FIPOL : La réunion du FIPOL d'octobre devrait acter
le passage de 1 à 2 milliards de francs par sinistre
pour les indemnisations. Cette modification ne nécessite
pas une renégociation des traités internationaux
mais une simple prise de position du CA. La réflexion
sur l'indemnisation des dommages écologiques ainsi
que la mise au point d'un système plus responsabilisant
en sont à leurs balbutiements ; il incombe à
la France de faire des propositions opérationnelles
afin de vaincre la réticence des "grands pays
maritimes";
Concernant les deux directives et le règlement, le
Conseil Transports semble peu enthousiaste à propos
de la directive relative à l'homogénéisation
des contrôles ainsi que pour le règlement qui
ne fait pas l'unanimité. Le MATE attend des infos du
prochain Conseil Transports le lundi 02 octobre mais les échanges
d'infos sont parcellaires et le MATE le déplore. La
question du FIPOL, gérée par le quai d'Orsay
se passe mieux car ce ministère a sans doute davantage
l'habitude de travailler en interministériel.
Les échéances pour la validation du paquet 1
ne manquent pas mais pour le Sommet de Nice qui réunira
en France les Chefs d'Etat, la cohabitation risque de neutraliser
toutes propositions ambitieuses. Le Chef d'Etat n'a d'ailleurs
pas à intervenir sur ce thème car ce n'est pas
dans ses prérogatives ! Par contre, les différents
Conseils Transports peuvent acter une prise de position forte
en faveur d'une régulation. Reste à convaincre
les Anglais et les Grecs qui traînent des pieds et c'est
un euphémisme. ATTAC propose d'aborder la question
de la politique de la mer, lors du Sommet Euroméditerranné
qui aura lieu au cours du mois de décembre.

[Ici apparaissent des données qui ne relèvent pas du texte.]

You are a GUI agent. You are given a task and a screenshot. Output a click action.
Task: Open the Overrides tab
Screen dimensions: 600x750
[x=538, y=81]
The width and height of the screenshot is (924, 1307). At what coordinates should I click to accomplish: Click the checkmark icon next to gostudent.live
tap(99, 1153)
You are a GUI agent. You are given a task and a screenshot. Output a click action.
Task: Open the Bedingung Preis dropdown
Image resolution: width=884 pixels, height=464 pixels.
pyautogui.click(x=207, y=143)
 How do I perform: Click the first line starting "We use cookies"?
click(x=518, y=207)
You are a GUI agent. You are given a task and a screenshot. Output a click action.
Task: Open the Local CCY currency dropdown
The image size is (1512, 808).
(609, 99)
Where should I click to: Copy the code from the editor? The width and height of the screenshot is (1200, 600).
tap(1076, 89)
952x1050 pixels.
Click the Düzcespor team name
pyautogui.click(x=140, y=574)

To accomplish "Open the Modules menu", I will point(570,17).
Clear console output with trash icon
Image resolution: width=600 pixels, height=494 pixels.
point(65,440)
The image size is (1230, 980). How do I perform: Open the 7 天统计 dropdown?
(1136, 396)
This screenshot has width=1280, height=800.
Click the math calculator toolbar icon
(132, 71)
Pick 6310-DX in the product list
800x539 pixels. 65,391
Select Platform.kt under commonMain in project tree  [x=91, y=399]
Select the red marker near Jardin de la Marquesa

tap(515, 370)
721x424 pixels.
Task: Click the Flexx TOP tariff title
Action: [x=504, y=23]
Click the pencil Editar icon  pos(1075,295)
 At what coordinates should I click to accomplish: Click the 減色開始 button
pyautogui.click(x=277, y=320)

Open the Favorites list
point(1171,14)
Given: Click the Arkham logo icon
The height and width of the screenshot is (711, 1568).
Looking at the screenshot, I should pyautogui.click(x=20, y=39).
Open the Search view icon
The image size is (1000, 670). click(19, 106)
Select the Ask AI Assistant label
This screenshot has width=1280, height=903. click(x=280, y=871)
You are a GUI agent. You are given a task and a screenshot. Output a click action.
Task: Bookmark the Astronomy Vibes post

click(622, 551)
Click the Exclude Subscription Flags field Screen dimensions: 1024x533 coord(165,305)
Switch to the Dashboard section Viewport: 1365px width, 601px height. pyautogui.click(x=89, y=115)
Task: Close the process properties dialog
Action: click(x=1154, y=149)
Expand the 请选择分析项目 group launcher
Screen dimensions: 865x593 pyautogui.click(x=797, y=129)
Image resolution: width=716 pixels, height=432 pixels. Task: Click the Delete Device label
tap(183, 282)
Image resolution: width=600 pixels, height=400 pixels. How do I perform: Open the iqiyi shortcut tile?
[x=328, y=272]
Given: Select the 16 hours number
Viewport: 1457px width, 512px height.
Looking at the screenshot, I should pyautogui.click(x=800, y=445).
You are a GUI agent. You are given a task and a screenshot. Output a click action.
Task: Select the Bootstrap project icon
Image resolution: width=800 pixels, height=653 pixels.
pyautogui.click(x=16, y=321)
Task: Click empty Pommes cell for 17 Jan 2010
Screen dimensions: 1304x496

L'Observatoire mis en place à la suite de la marée
noire est géré par les associations et le MATE
serait mal placé pour intervenir. Cela ne signifie
pas que le MATE soit satisfait du résultat. Cet Observatoire
doit effectuer un travail de long terme et nous sommes pour
l'heure très en deçà des objectifs fixés.
Il serait peut être intéressant d'élargir
aux associations non spécialisées dans la protection
de l'environnement. Surfrider Foundation est d'ailleurs intéressée
mais à toutes les peines du monde à prendre
contact avec les responsables de l'Observatoire. Le MATE va
par ailleurs installer un comité de pilotage du programme
scientifique de suivi des conséquences écologiques
de la marée noire, qui sera ouvert aux élus
et aux associations
La nature du fioul est une polémique basée sur
le phantasme. Internet permet de propager des informations
diffamatoires. ATTAC a d'ailleurs fait paraître une
mise au point. Plusieurs études indépendantes
ont déjà été menées notamment
par le Muséum d'histoire naturelle, par l'Ineris ou
par un laboratoire hollandais concluant à la réalité
du fioul n°2. Par contre le labo Analtyka qui a effectué
plusieurs prélèvements hors zone semble incapable
d'expliquer sa démarche.
Le projet Zone de Protection Ecologique en Méditerranée
a été portée par le MATE ; il permettrait
d'élargir la zone d'arraisonnement jusqu'à environ
70 miles des côtes méditerranéennes. Il
reste à convaincre le ministère de l'Agriculture
et de la Pêche qui cherche à exclure toute mesure
portant sur la protection de la biodiversité de la
ZPE, pour éviter toute conséquence sur la pêche.